Everybody's Heard About The Bird

Last week, after going to see DJ Dan play in Halifax, we were driving home when I saw a dead pheasant (frozen solid) in the road. Ian Allen was acting as my Transportation Engineer that night (ie. designated driver) and I told him that I had to have the pheasant. I took it home and hid it in the freezer at the house, so when my roommate Jamie opened the freezer, this dead bird would lunge out at him. He finally found it today, six days later.

But that’s not what I came here to tell you about. I came to talk about the draft. Oh wait, no, that’s a line from “Alice’s Restaurant,” by Arlo Guthrie.

In honor of the frozen pheasant in the freezer, today’s blog topic is about what happens to objects when they get really cold: specifically, what happens to them at absolute zero. So this is a physics-oriented post.

Now I knew that things stop moving around much as they get colder, and even gases will eventually freeze into a liquid form. As a liquid gets colder, the molecules move around less and less, and get closer together. The liquid will then turn into a solid as it gets extremely cold. So I was thinking about this, and trying to decide if that means that all motion stops at absolute zero. I wondered this because I figured that if this was actually the case, the object would shrink massively and become extremely dense. I had to do some digging and reading to figure this out.

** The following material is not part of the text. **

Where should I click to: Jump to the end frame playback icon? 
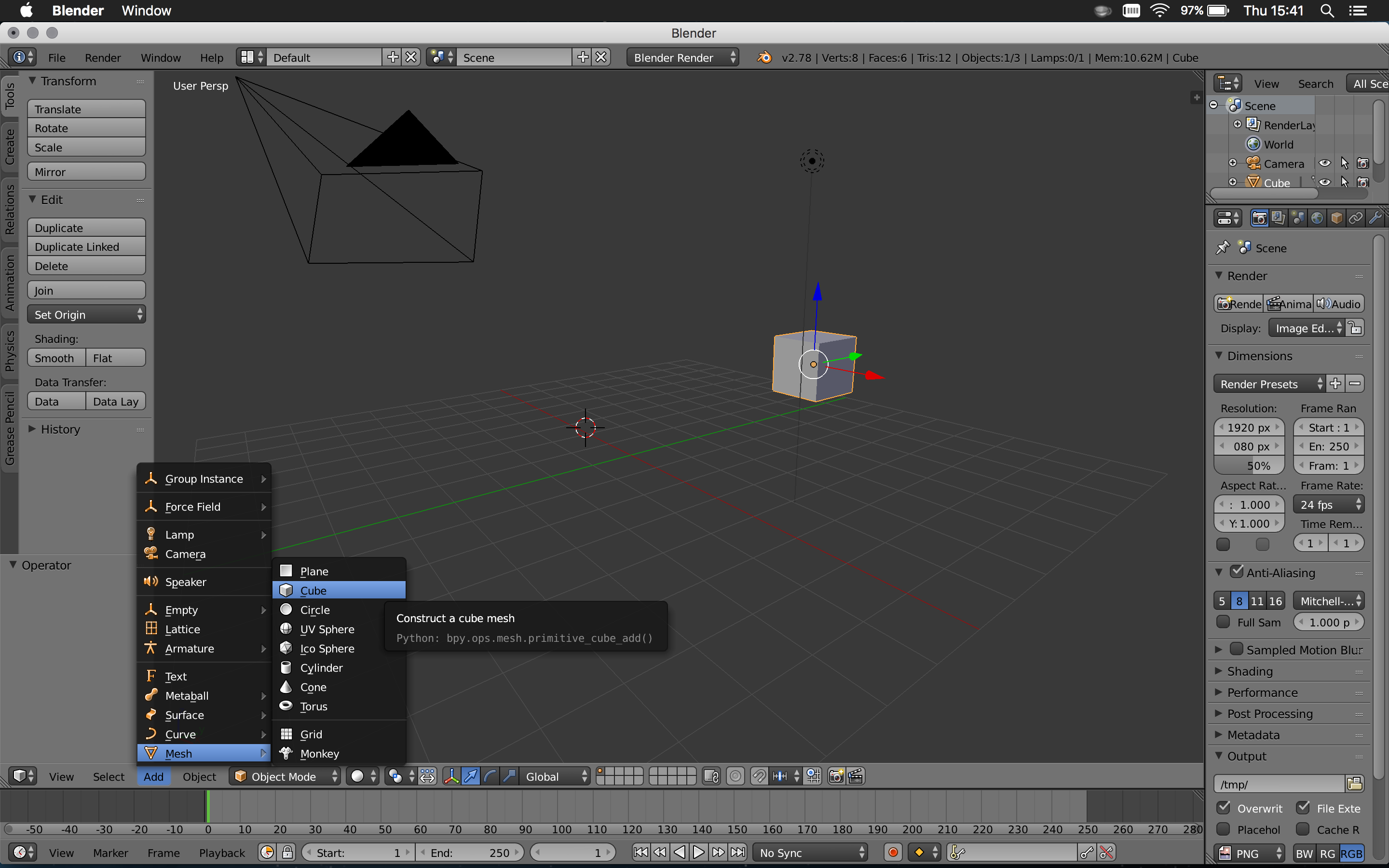738,853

I was under the impression that the molecules (or atoms) of a solid are effectively dense and “locked into place,” and stop moving as its gets colder. However, what about the electrons? An atom of a substance is the smallest individual unit possible of a chemical element. For convenience, we generally describe an atom being semi-analogous to a solar system, with the nucleus of the atom being like the sun, and electrons being like planets which are orbiting the sun. But if all motion stops at absolute zero, then the electrons would stop orbiting the nucleus and that obviously does not happen, because if it did, the atom would collapse and become extremely small, and would no longer exist as we know it. Or does it?

After a bit of reading, I learned that while an object does stop emitting radiation at absolute zero, its constituent parts don’t stop moving entirely. The energy and motion is certainly reduced, but the behavior of the object is explained by what is called zero-point motion. That’s a quantum physics theory, not classical physics, so I won’t get into that. But at least my curiosity was solved.

The pheasant certainly doesn’t appear to be moving, but it is interesting to know that even if it was frozen to absolute zero, its component substances would remain active on an atomic/sub-atomic level.